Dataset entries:
= = = = = = =
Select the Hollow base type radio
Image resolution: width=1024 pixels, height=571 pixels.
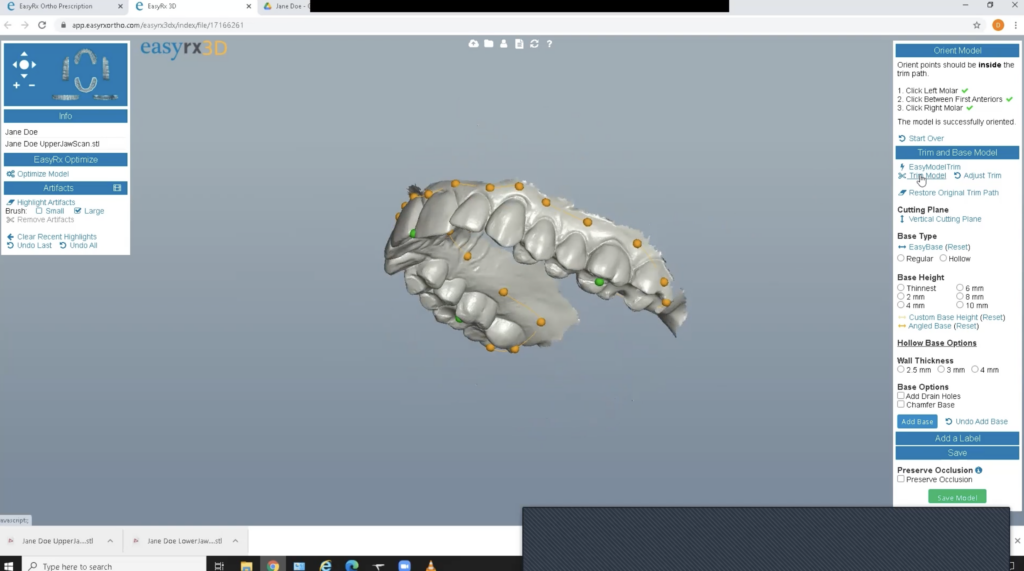tap(943, 259)
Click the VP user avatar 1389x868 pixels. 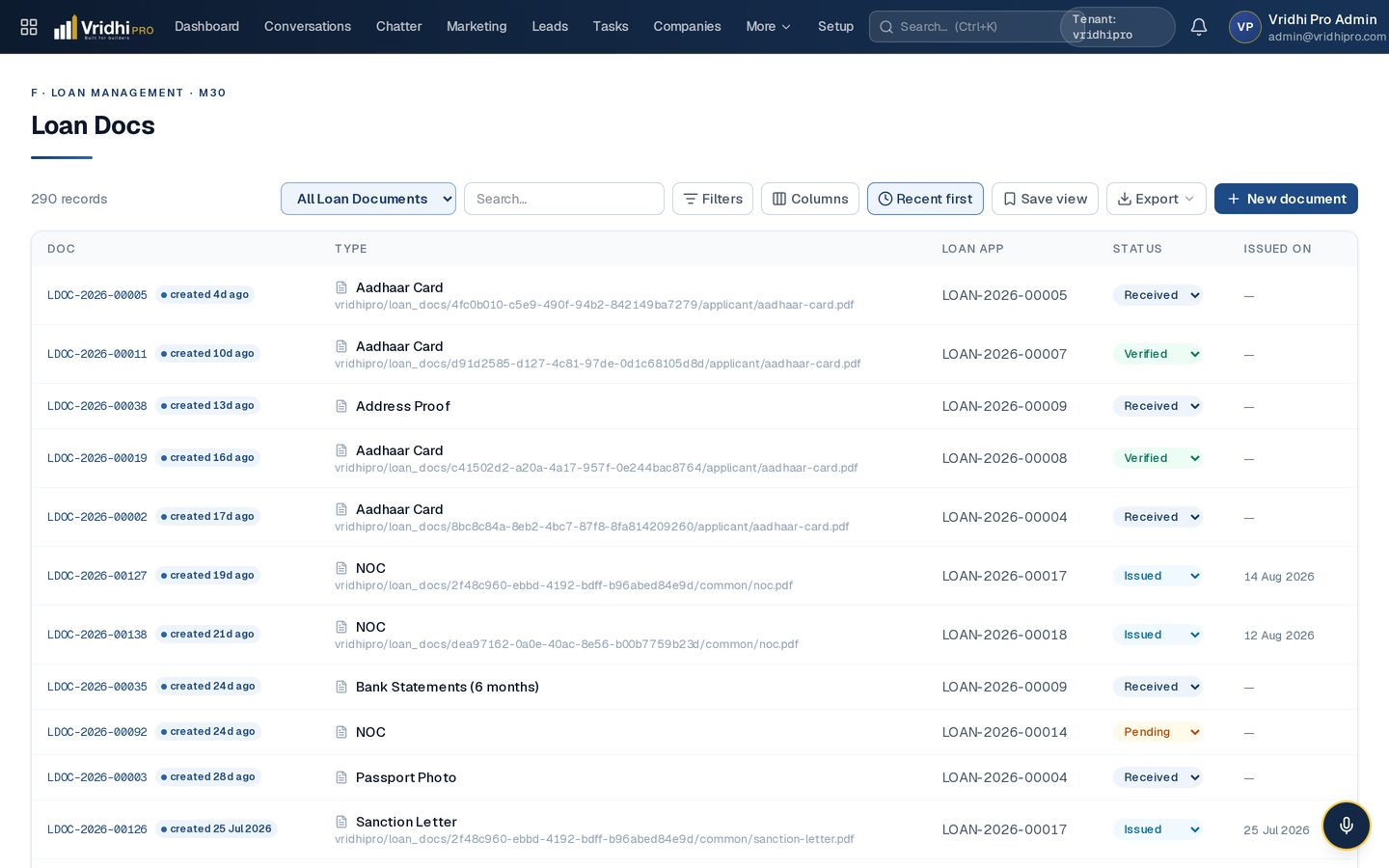click(x=1245, y=27)
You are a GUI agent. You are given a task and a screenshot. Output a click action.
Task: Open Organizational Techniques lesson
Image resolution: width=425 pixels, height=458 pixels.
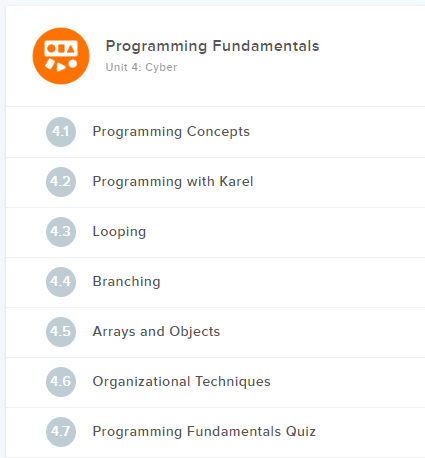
= = = = = = =
▶ BRIEF
Repeat only the lines from the one holding "Task: Open Organizational Techniques lesson" through the last line of the data, inclusive. Keep the pictures out.

▶ RESPONSE BELOW
Task: Open Organizational Techniques lesson
Image resolution: width=425 pixels, height=458 pixels.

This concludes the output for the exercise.